Call tracking is a tool that enables companies to attribute offline conversions to marketing efforts, including organic and paid search. Using JavaScript and a third-party tool, marketers can track the profitability of various referral sources.
Tracking phone calls is not a new feature but it’s still not widely used by small businesses. Before digital marketing, businesses could purchase additional phone numbers, which could be assigned to an advertising medium like a television commercial or billboard. Some phone directory publishers realized the value in call tracking and provided advertisers a unique phone number track calls resulting from advertising in the phone directory.
The goal hasn’t changed from the days of the phone directory: Attribute profitable action to advertising spend.
The large number of referral sources to your website can cause a tracking problem. Listing a static phone number on your website won’t suffice for tracking where traffic is coming from. But injecting a snippet of code and subscribing to a call tracking service solves this issue and adds value to your marketing efforts.

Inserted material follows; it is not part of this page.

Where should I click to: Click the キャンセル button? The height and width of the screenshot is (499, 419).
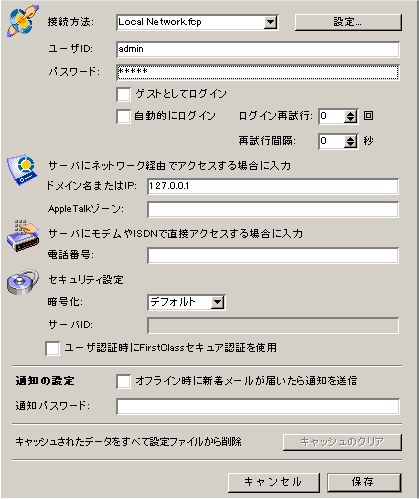(274, 482)
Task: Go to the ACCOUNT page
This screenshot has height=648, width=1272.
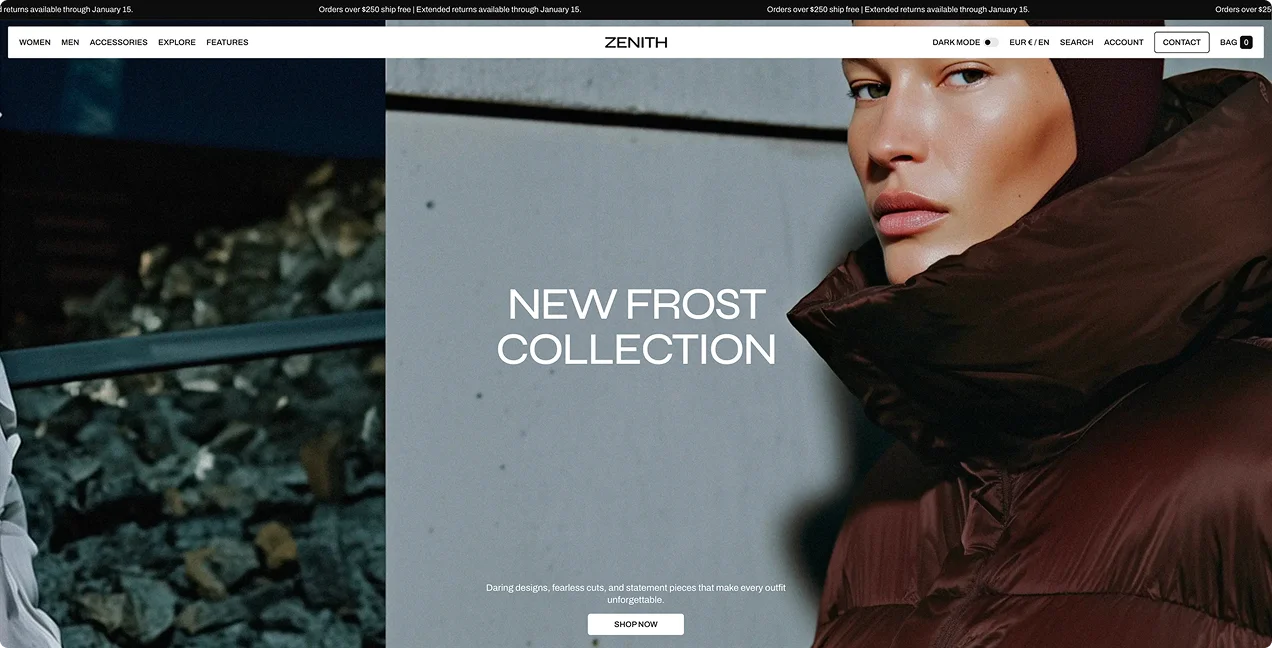Action: click(x=1124, y=42)
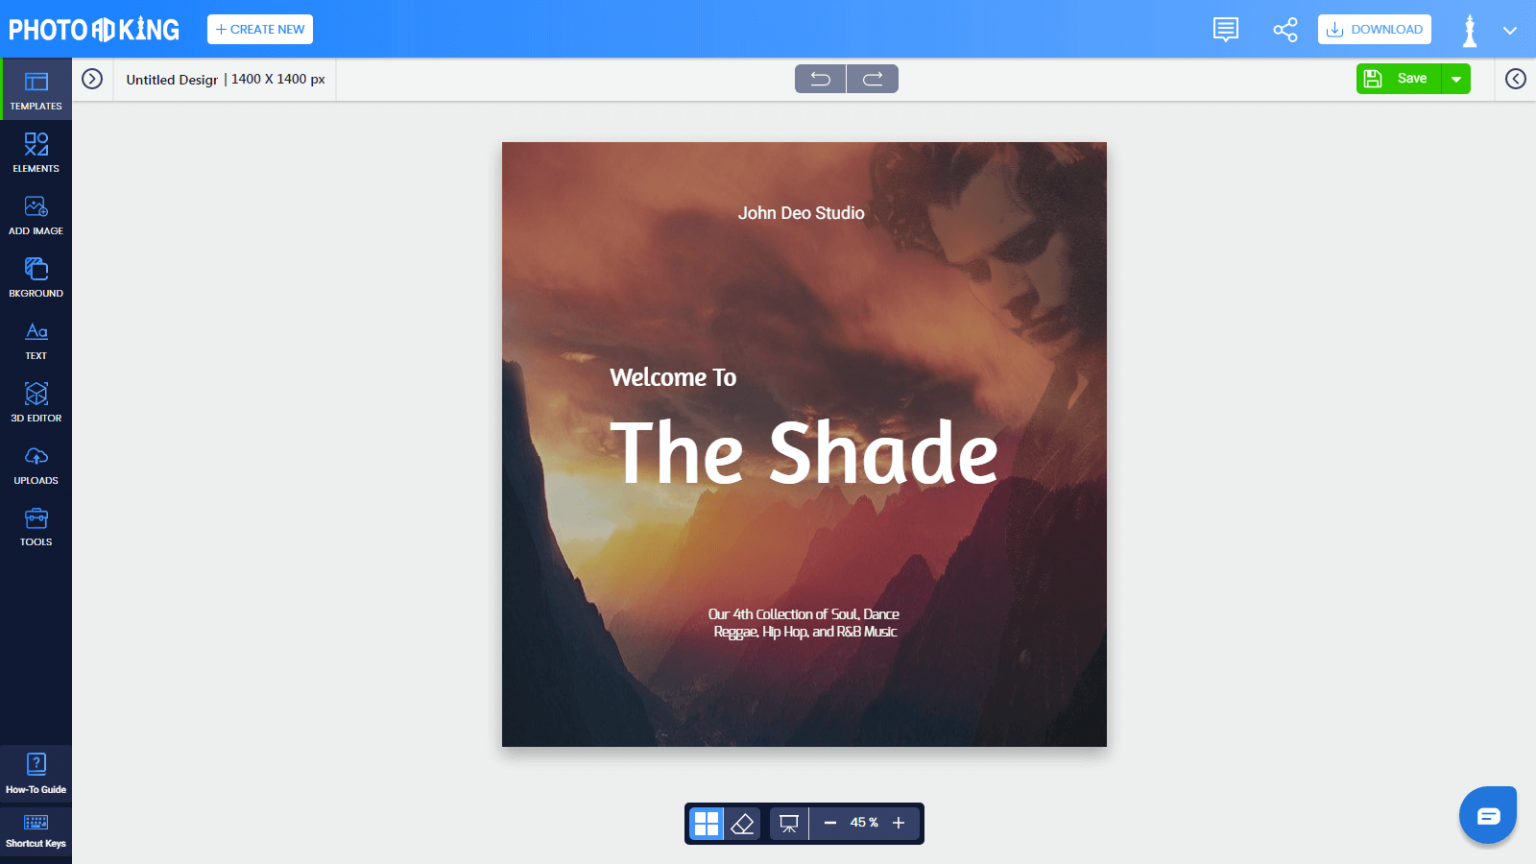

The first step to start tracking phone calls is a developer adding a JavaScript on each page you want tracked on the site. The call tracking solution then dynamically replaces a text-based number on the website with a variable number based on the referral source. Purchasing a unique phone number for each referring medium is required to correctly track referral sources. Referring mediums can be organic Google traffic, Google AdWords traffic or any other part of your campaign like a banner ad placed on a specific industry-relevant site.
With the JavaScript added to the site and your selected referrals, site visitors coming to the site are served different phone numbers. When a site visitor calls the tracked phone number, the call redirects to your main designated line.The caller is not privy to the redirection.
Let’s now take a look at two variants of call tracking — standard and keyword-level call tracking.
Standard call tracking is the most cost-effective call tracking option with just the dedicated phone numbers and call minutes driving price. With this option, marketers see which medium sent converting traffic to your site and some caller information:
Here’s a sample report from Digital Third Coast’s call tracking solution.
This is some powerful information for a marketer but it leaves out one important detail — which keyword triggered the call?
If keyword level data is information that you can’t live without, you can purchase a call tracking solution that captures which keyword triggers a call. Though, you’ll typically pay more for this data. When a call is attributed to a keyword, many, many more phone numbers are needed depending on your click volume. For example, a smaller PPC campaign with under 1,000 clicks/month costs about $125/month for keyword level call tracking. The data can be very useful, but will typically not come cheap.
It’s important to understand what information you’ll receive through call tracking but it’s probably more important to understand how you’ll use this information.
Regardless of which version you choose, call tracking provides some level of insight not obtainable through any of your other marketing metrics. For this reason, DTC highly recommends using call tracking to better understand your marketing efforts for both your SEO and paid media campaigns.